UW News

March 27, 2015

UW-built mic records noisy glacier melt

UW News

One would imagine a glacier’s melt to be fairly quiet. That would be wrong. Recordings by current and former University of Washington researchers in fjords shows that melting at glacier edges in the narrow rock-edged canyons are some of the noisiest places in the sea.

The study, published in Geophysical Research Letters, recorded the sound near glacier tongues in narrow fjords in the Arctic and Antarctica. The sounds were louder than any natural or human-generated ocean noise, at least within the audible frequencies of about 300 to 20,000 vibrations per second.

people in boat with ice in background

Researchers deploy the UW-built underwater microphone (inside the structure at the edge of the boat) in Icy Bay, Alaska.J. Nystuen / UW

First author Erin Pettit, now on the faculty of the University of Alaska Fairbanks, did her doctorate and postdoctoral work studying glaciers in the UW’s Department of Earth and Space Sciences. She’s a Seattle native and a third-generation Husky.

This project brought Pettit back in contact with her alma mater. A colleague suggested she contact UW’s Jeffrey Nystuen, an oceanographer at the Applied Physics Laboratory who developed a hardy instrument to record sounds from marine mammals, tropical cyclones and rainfall in the open ocean.

“Tidewater glaciers, ones that reach the fjord water, are tricky to study,” Nystuen said. “Erin is pushing the envelope, and I’m encouraging her.”

For this experiment, they installed Nystuen’s underwater microphones to record the noise around a melting glacier tongue. Pettit, Nystuen and Applied Physics Laboratory engineer Eric Boget made several trips to Alaska’s Icy Bay in 2009 and 2010 to install the instruments. They were placed more than 200 feet below the surface in an Alaskan fjord, where they recorded an average noise level of about 120 decibels throughout the year, or about as loud as a power saw.

Most of the cacophony comes from air bubbles released by the melting ice that pop once they enter the water. Pettit said she wasn’t entirely surprised to learn of the din.

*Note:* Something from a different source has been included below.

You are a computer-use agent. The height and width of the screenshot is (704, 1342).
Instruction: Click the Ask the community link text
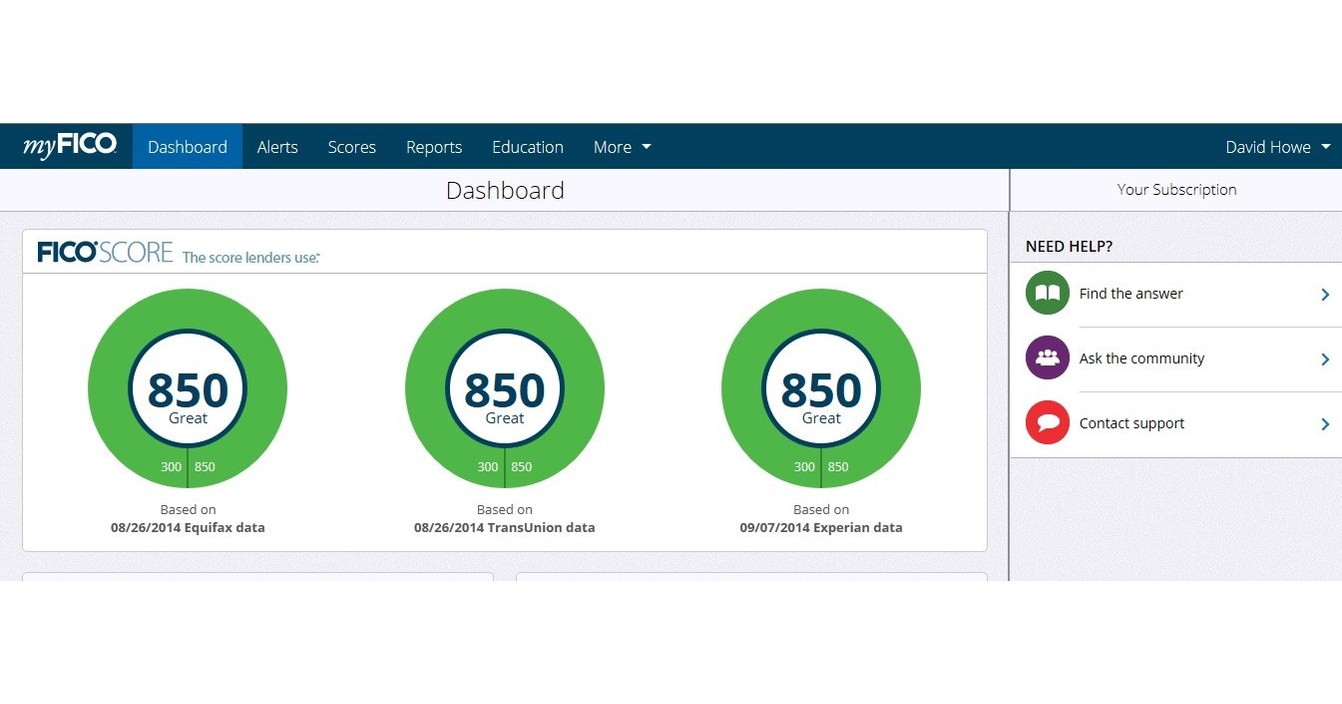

“Anyone who has taken a boat ride or kayaked near glaciers and icebergs knows that they constantly pop and sizzle,” Pettit said.

The study detected a wide range of tones, spanning 300 to 20,000 hertz (cycles per second). Pettit has several other devices now recording in a Greenland fjord and hopes to place more in Alaska and Antarctica. She said she hopes the findings will inspire biologists to study how ambient sound affects marine mammal behavior.

Nystuen joked that his lack of biological expertise leaves him free to speculate on how the sound might affect animals.

“Icy Bay has a huge harbor seal colony, and orcas, who eat seals, have never been observed there,” he said. “Orcas echolocate for food using a frequency of 12,000 to 20,000 hertz – the frequency range that melting ice is particularly loud.”

Nystuen believes seals may be take advantage of how the sound of melting ice blocks the predatory orcas’ ability to navigate, adding that there is a research opportunity to prove it.

During her time as a UW grad student, Pettit founded a program called Girls on Ice that now runs expeditions in Washington state and Alaska. Each tuition-free trip matches nine teenage girls with three scientists and mountain guides for a 12-day trip to experience the wilderness and learn about glaciers. Maybe some of those trips will now include earplugs.